Notes from the Artist
Aesthetic Vision
I am interested in creating moments where worlds flow together. These moments suggest there is something more than what appears to be: a place that is inhabited by both reality and fantasy, a place between remembering and forgetting where beauty and disgust are intertwined. These points where boundaries are dissolved reveal different possibilities for how to imagine the world.

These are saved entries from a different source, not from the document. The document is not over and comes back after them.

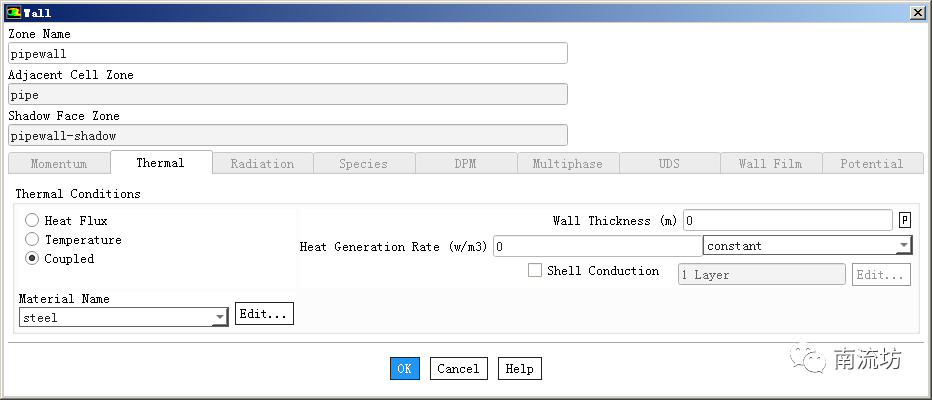Image resolution: width=932 pixels, height=400 pixels.
Task: Enable the Shell Conduction checkbox
Action: (x=535, y=270)
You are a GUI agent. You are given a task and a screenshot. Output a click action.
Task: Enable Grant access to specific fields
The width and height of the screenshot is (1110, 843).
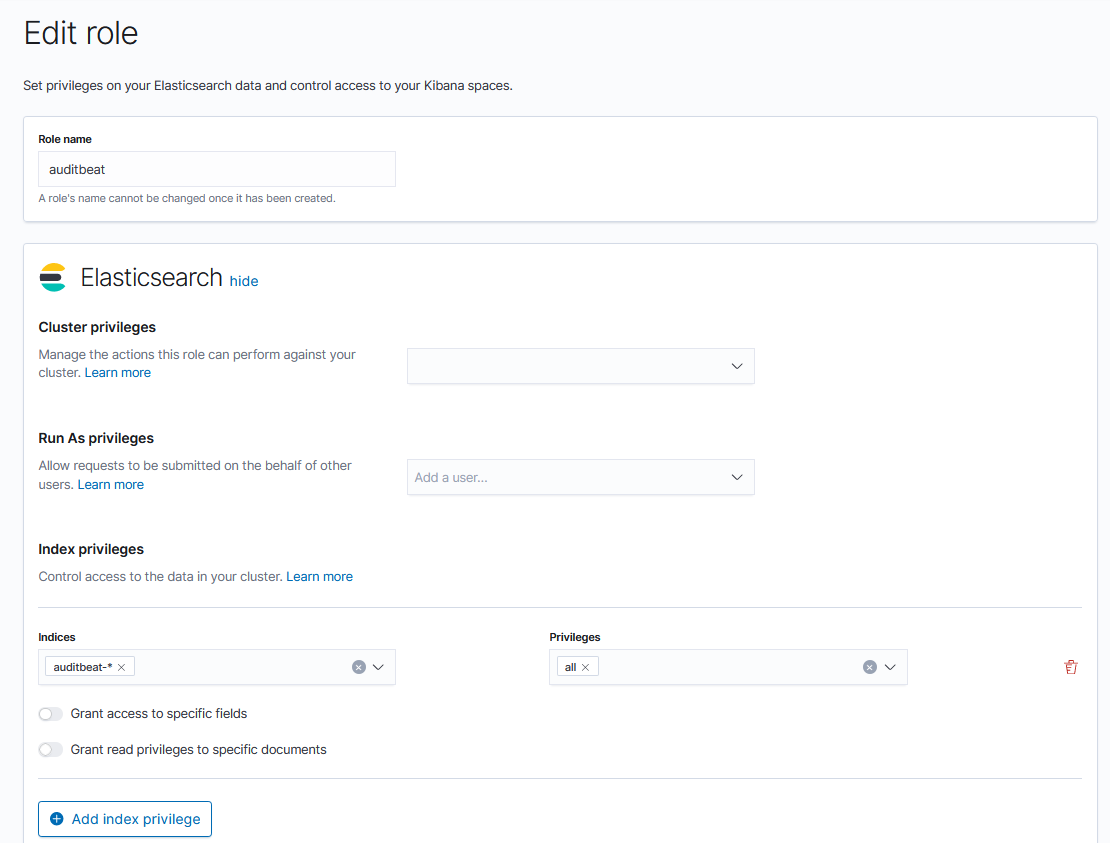50,714
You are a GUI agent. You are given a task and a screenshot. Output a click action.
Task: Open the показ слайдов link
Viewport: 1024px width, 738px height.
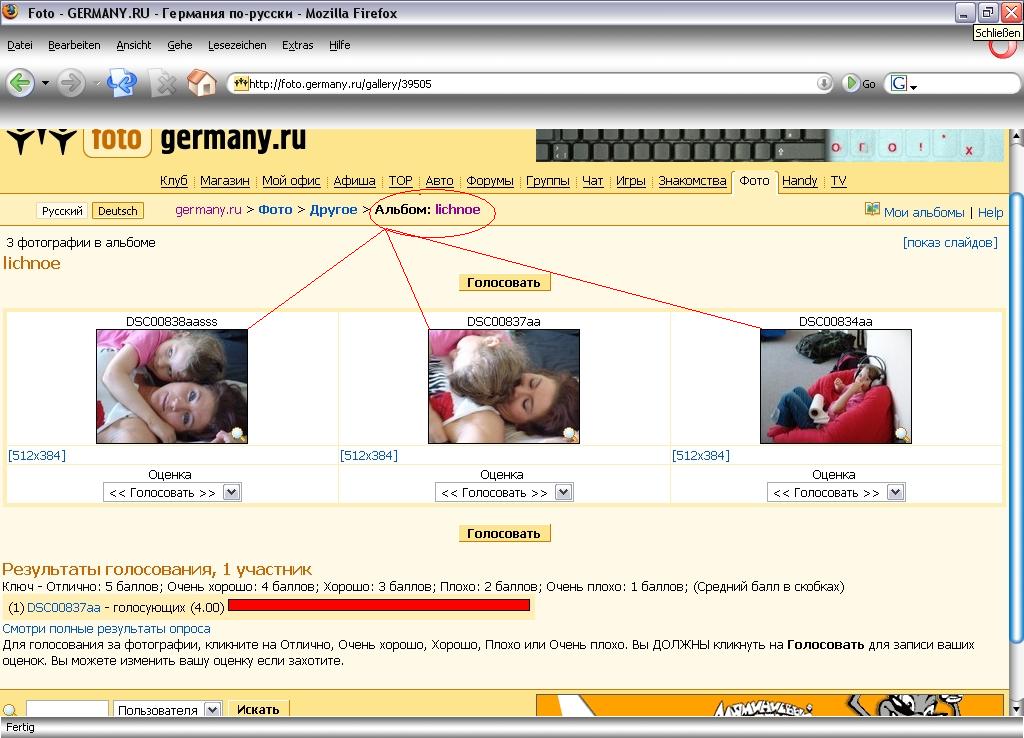[x=949, y=243]
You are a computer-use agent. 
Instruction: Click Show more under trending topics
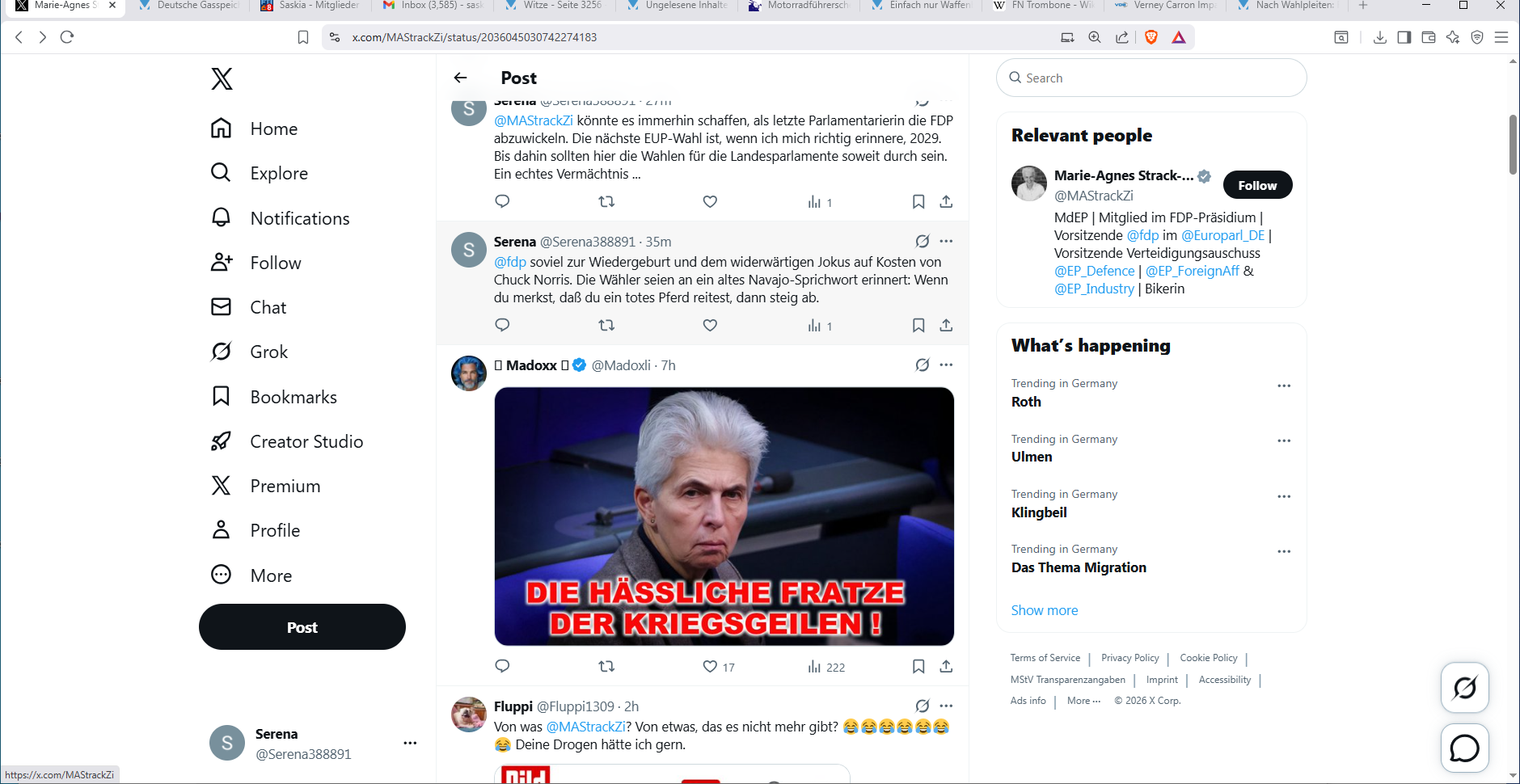click(x=1044, y=610)
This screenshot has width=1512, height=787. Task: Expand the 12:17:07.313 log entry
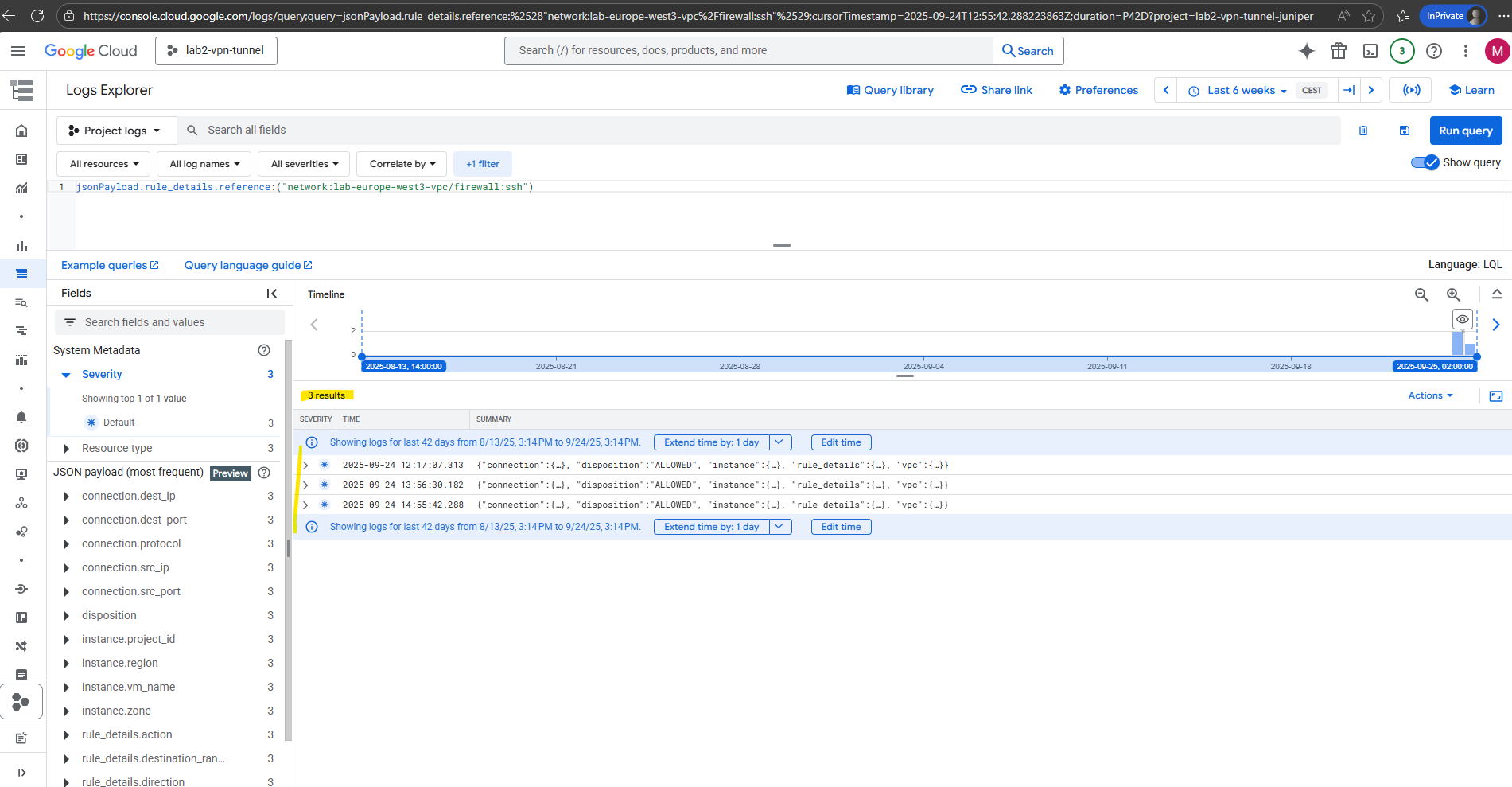click(x=305, y=466)
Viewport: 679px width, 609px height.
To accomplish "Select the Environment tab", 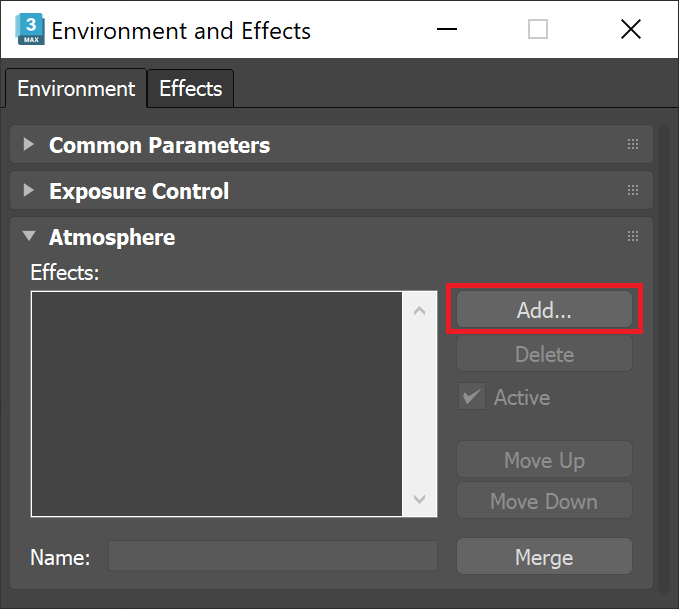I will coord(76,89).
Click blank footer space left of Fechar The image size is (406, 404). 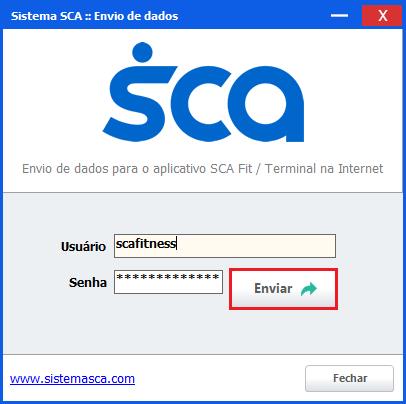(220, 379)
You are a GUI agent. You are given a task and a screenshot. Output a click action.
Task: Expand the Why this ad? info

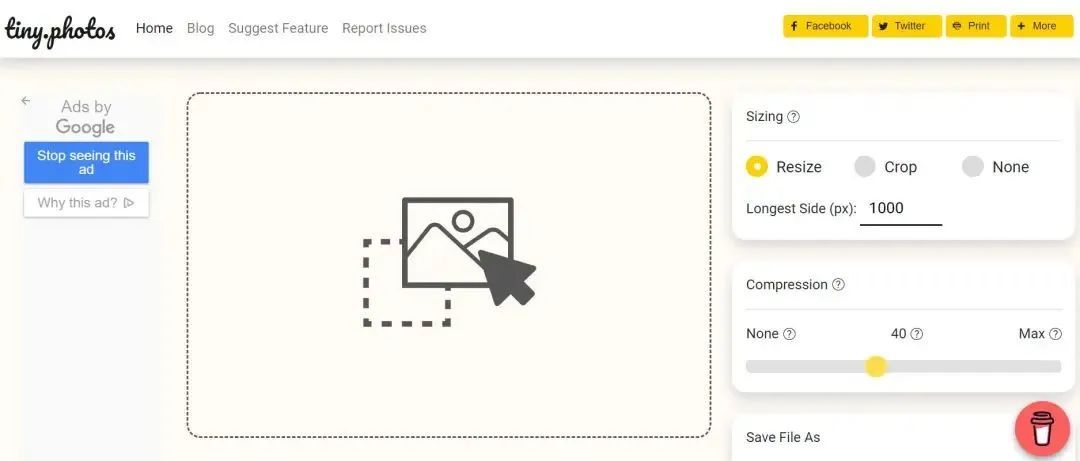coord(86,203)
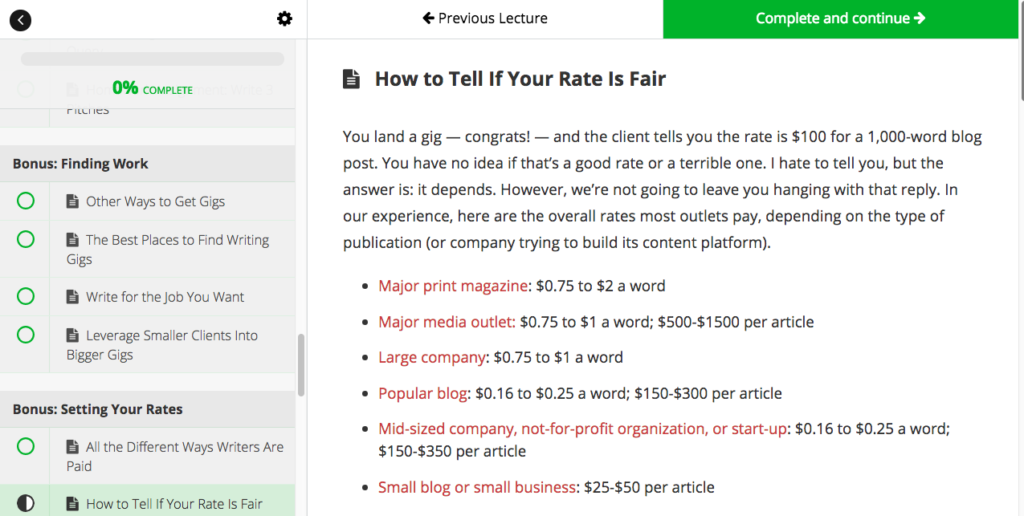The height and width of the screenshot is (516, 1024).
Task: Click document icon next to Write for the Job You Want
Action: (x=72, y=297)
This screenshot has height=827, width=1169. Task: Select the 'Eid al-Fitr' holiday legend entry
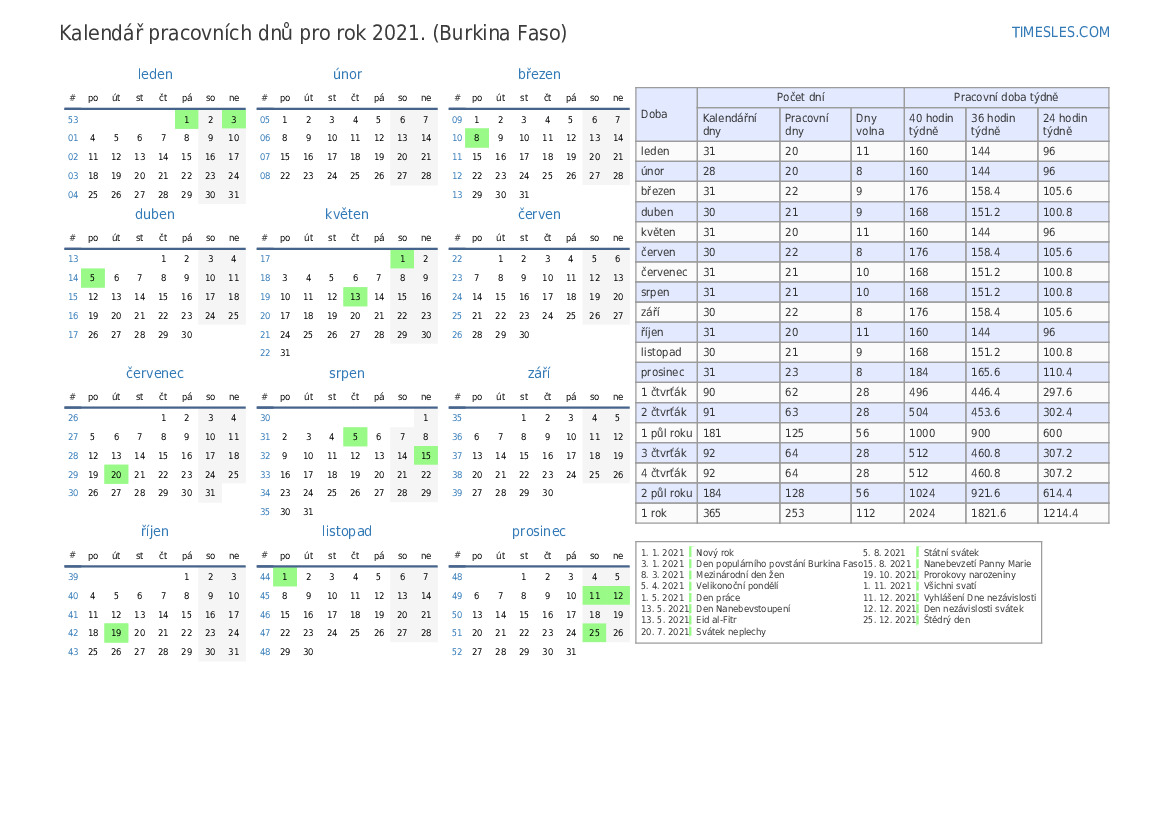click(x=716, y=620)
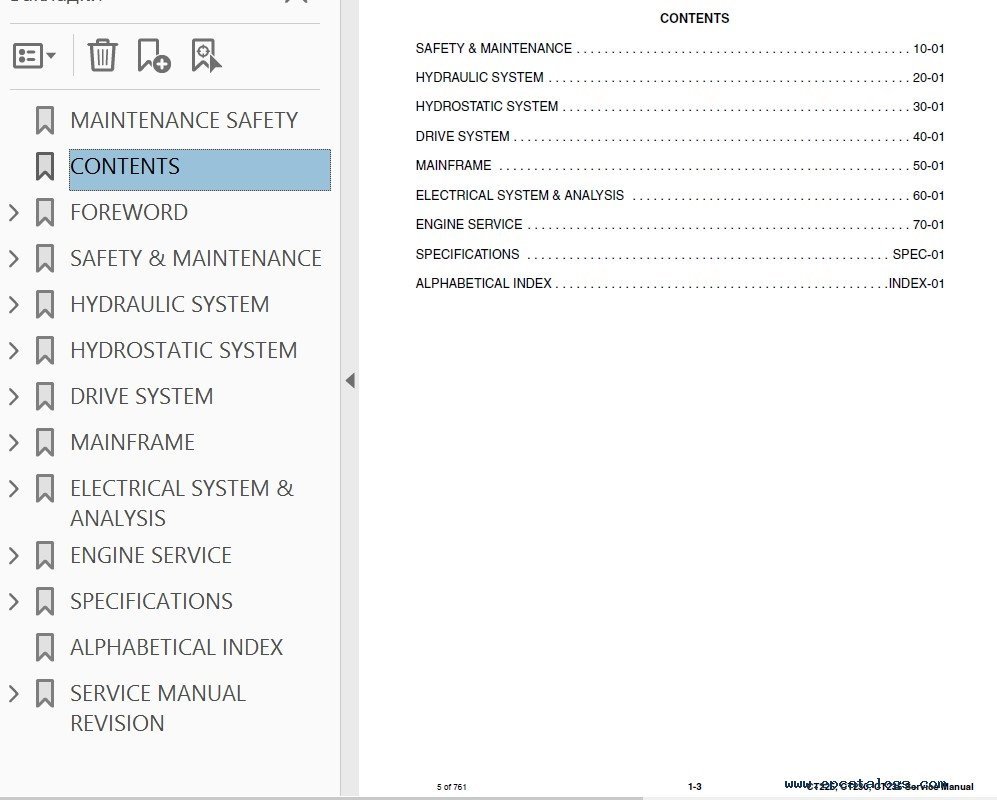The height and width of the screenshot is (800, 997).
Task: Open the bookmarks options dropdown menu
Action: pos(34,56)
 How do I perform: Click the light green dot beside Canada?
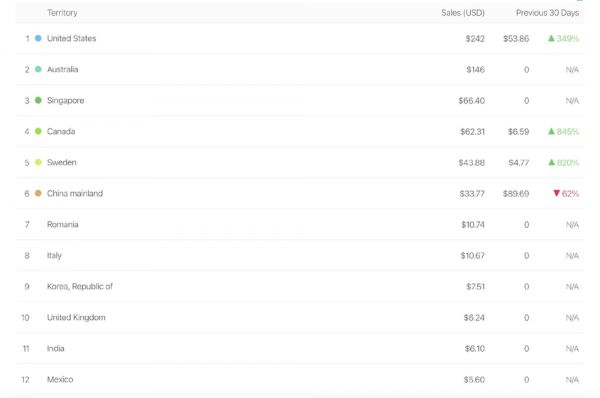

The porcelain objects in my installations have disrupted borders. I want to capture a form as it changes from a contained, operating organism to something uncontained, fragmented and entwined with nature, animals and objects. This transformation of form, body or self is something we may experience in deep grief or death, in ecstasy or through intense connections to spiritual or inner worlds. These forms embody transition and become conduits for memory and fantasy.
Process
I hand build forms with porcelain clay. Decorative elements on pieces come from the ornamentation found on house architecture and domestic objects. Most pieces are comprised of many individually built parts and assembled on site depending on the architecture of the space. I am interested in the marks of use and traces of decay on abandoned objects, places or architecture and use these in combination with porcelain sculpture to connect these remnants to a body or memory that has disappeared.